● **What to do**: Reproduce the listing word for word, starting at its first line and ending with the line that contains "coord(887,121)", including that line.

-- -- --

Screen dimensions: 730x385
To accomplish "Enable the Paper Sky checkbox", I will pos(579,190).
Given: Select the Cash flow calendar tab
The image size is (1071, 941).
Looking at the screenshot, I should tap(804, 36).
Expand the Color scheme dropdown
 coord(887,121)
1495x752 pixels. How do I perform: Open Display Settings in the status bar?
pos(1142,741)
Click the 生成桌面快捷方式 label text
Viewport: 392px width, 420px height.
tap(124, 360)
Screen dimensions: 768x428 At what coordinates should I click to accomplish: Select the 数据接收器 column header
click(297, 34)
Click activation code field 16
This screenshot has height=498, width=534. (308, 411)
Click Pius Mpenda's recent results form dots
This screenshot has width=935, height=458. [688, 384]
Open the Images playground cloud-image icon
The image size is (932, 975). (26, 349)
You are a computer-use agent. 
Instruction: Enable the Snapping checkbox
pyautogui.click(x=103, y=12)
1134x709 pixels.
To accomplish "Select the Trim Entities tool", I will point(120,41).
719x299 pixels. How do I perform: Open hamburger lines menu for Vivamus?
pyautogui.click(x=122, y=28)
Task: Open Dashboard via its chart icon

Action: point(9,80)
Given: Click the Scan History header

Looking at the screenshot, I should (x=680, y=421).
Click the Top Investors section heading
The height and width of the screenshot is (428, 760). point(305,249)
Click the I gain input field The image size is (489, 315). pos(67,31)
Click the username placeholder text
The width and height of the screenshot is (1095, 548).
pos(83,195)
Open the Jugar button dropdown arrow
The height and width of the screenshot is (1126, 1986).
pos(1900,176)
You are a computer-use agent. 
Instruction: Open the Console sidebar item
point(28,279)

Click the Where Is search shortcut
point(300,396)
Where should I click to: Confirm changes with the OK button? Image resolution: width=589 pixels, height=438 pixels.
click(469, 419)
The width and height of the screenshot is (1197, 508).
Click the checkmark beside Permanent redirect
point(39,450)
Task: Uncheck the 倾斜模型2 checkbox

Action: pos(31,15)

-- -- --

● **Response for this exercise**:
Screen dimensions: 730x385
To accomplish "Enable the Paper Sky checkbox", I will pos(579,190).
Given: Select the Cash flow calendar tab
The image size is (1071, 941).
Looking at the screenshot, I should tap(804, 36).
Expand the Color scheme dropdown
 coord(887,121)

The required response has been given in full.